Hal itu diungkap oleh sejarawan seni Gay Robins. Menurutnya, makam Mesir kuno yang dibangun antara sekitar 1480 dan 1350 Sebelum Masehi menggambarkan stratifikasi jenis kelamin, status, dan usia. Uniknya, stratifikasi itu dilihat dari bentuk rambut.
Makam itu dibangun oleh pejabat pria berpangkat tinggi untuk menunjukkan versi ideal keluarga mereka. Dalam ikonografi, baik pria maupun wanita mengenakan wig. Di bawah wig, wanita memiliki rambut panjang. Sedangkan pria hampir selalu memiliki rambut pendek atau dicukur.
Sebaliknya, kaum non-elite yang bekerja di luar rumah sering ditampilkan dengan rambut alami mereka.
Lukisan makam juga menggambarkan anak-anak praremaja. Anak itu digambar dalam kondisi tidak mengenakan busana, mengisap jari telunjuk, dan dengan kepala dicukur. “Namun ada seikat rambut yang jatuh dari sisi kanan,” tambah Robins.
Tidak banyak penanda jenis kelamin sampai anak laki-laki dan perempuan mencapai usia pubertas. Ketika mencapai pubertas, anak-anak dilukiskan mengenakan pakaian. Mereka juga memiliki model rambut yang membedakan antara jenis kelamin satu dengan yang lain.
Jenis kelamin, pada kenyataannya, sangat penting, seperti status sosial. Pria elite dewasa mengenakan wig di atas bahu. Wig pria Mesir kuno diatur secara rumit dalam untaian, ikal, atau kepang.

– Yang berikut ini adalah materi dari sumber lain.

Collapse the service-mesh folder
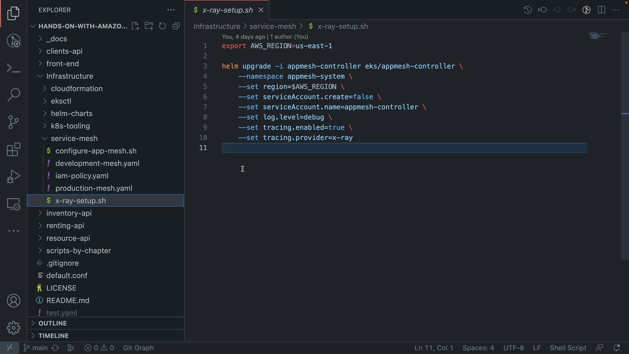The width and height of the screenshot is (629, 354). 74,138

Ternyata, mengenakan wig bukan hanya sekadar mode balaka di masa itu. Dengan mengambil rambut orang lain untuk dipakai sendiri, pria elite menggambarkan kekuatan untuk memerintah orang lain.

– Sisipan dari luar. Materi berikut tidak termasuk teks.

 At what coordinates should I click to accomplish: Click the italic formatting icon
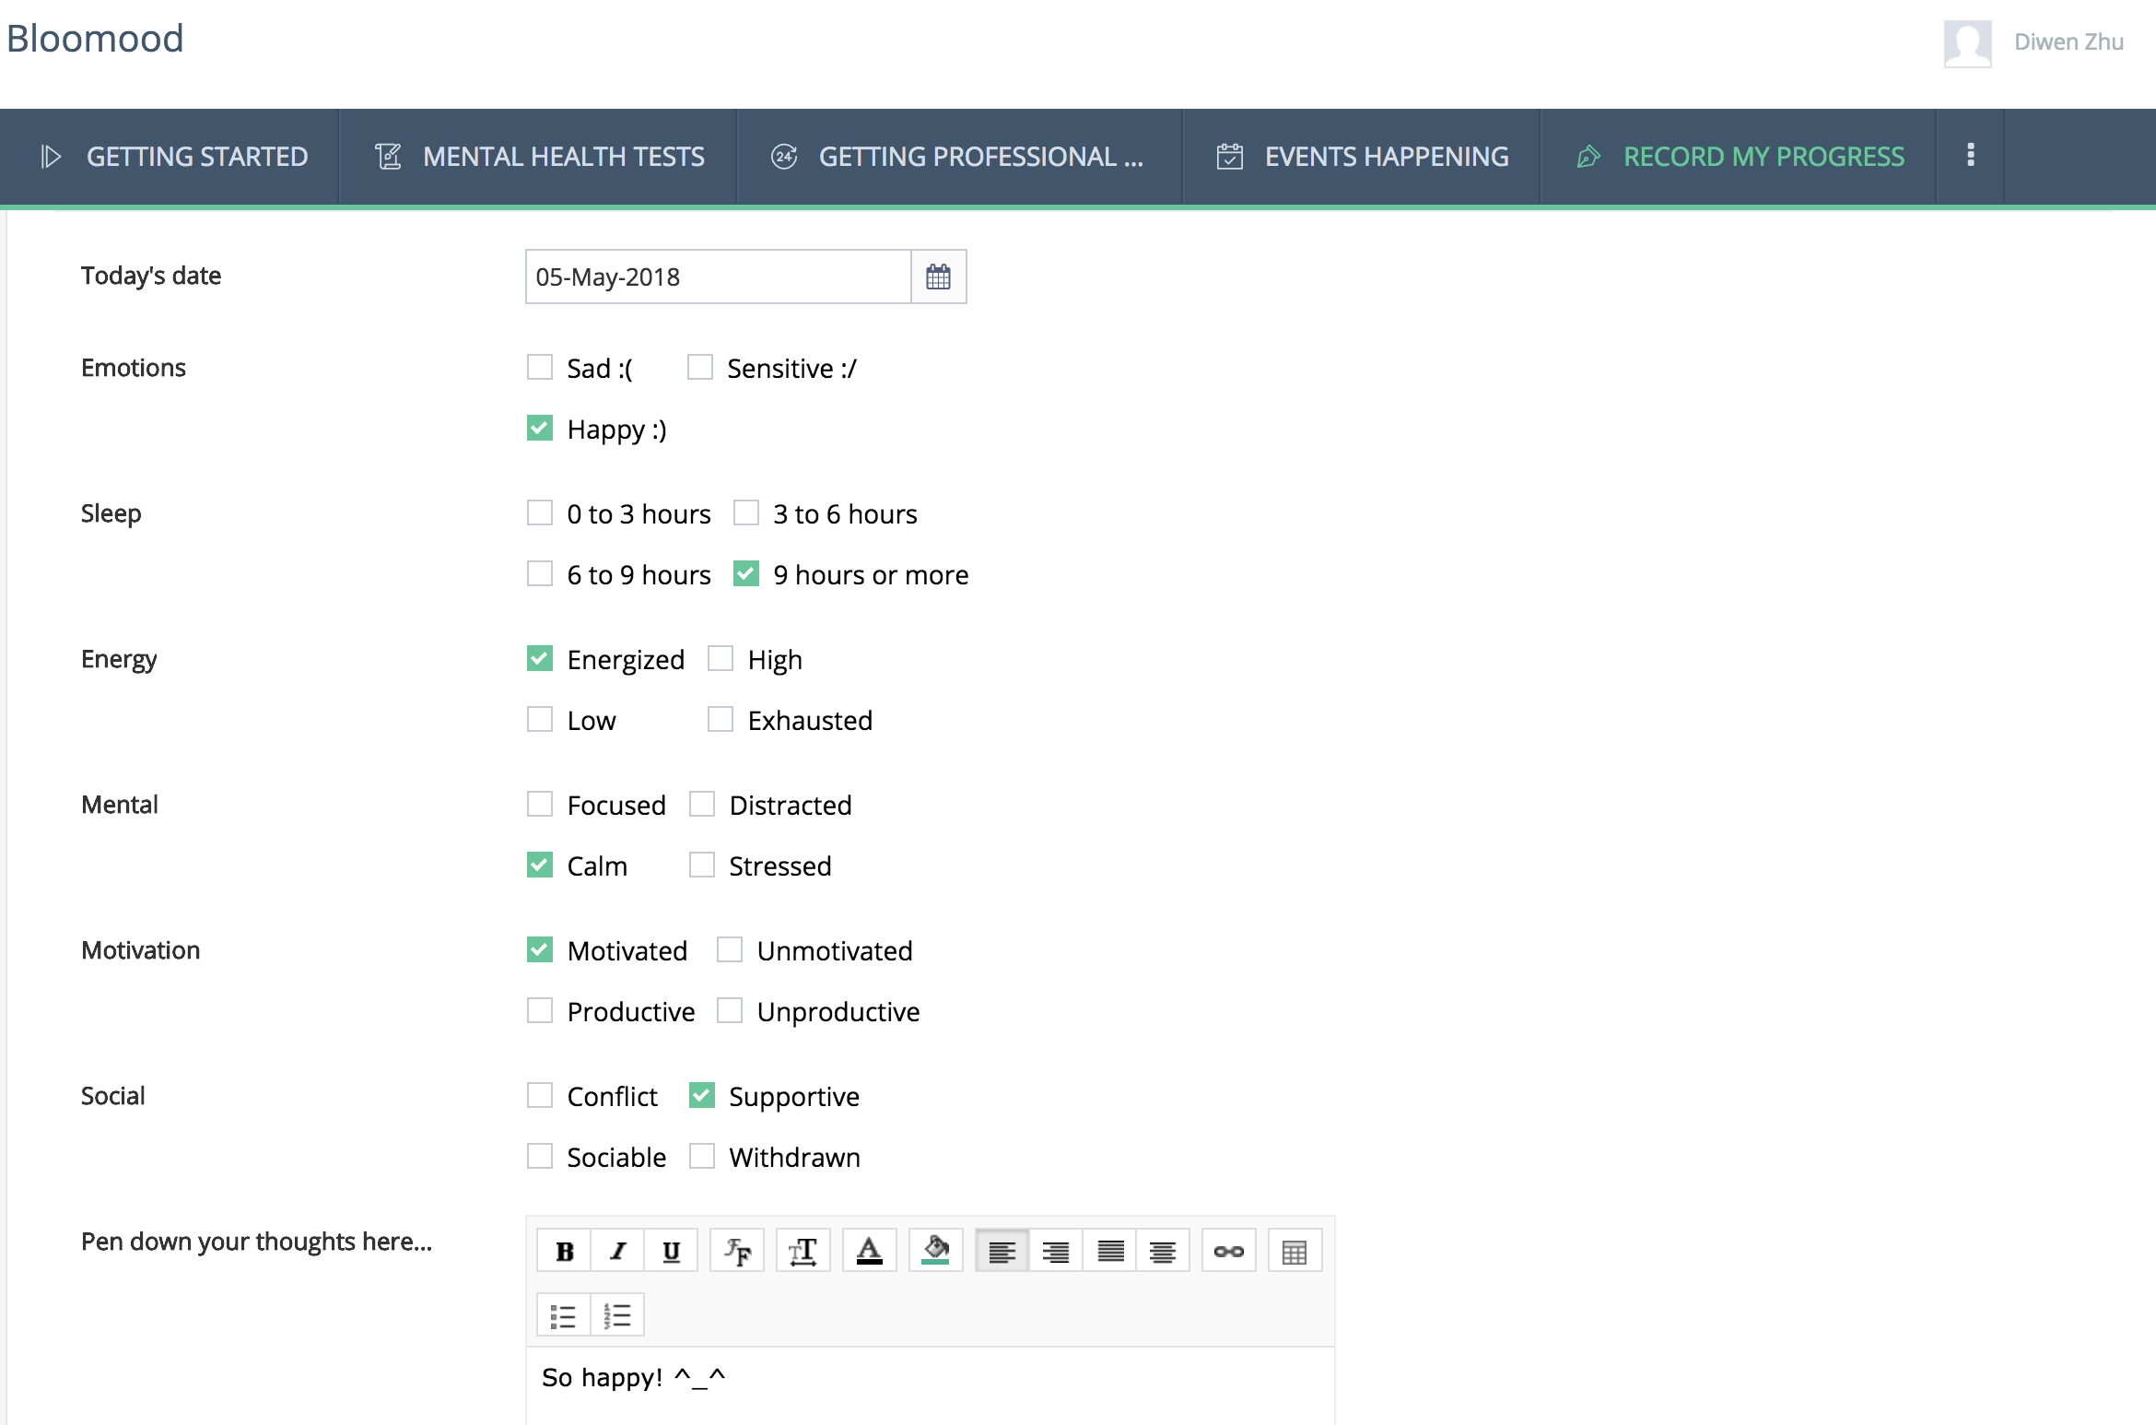[x=618, y=1251]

Anak laki-laki elite lebih rendah pangkatnya dari ayah mereka, baik dalam keluarga maupun dalam masyarakat yang lebih luas. Status yang lebih rendah itu terlihat di makam tersebut. Dalam lukisan, anak laki-laki ditampilkan mengenakan wig berambut pendek bulat atau kepala yang dicukur.
Rambut yang lebih sedikit bisa menandakan status tunduk, baik kepada dewa atau tuan di dunia fana. Maka, para pendeta dan pelayan rumah tangga di Mesir kuno selalu digambarkan dengan kepala yang dicukur.
Ketika pendeta mengambil peran metaforis seorang anak laki-laki dalam sebuah ritus, dia mengenakan rambut palsu dengan kunci samping.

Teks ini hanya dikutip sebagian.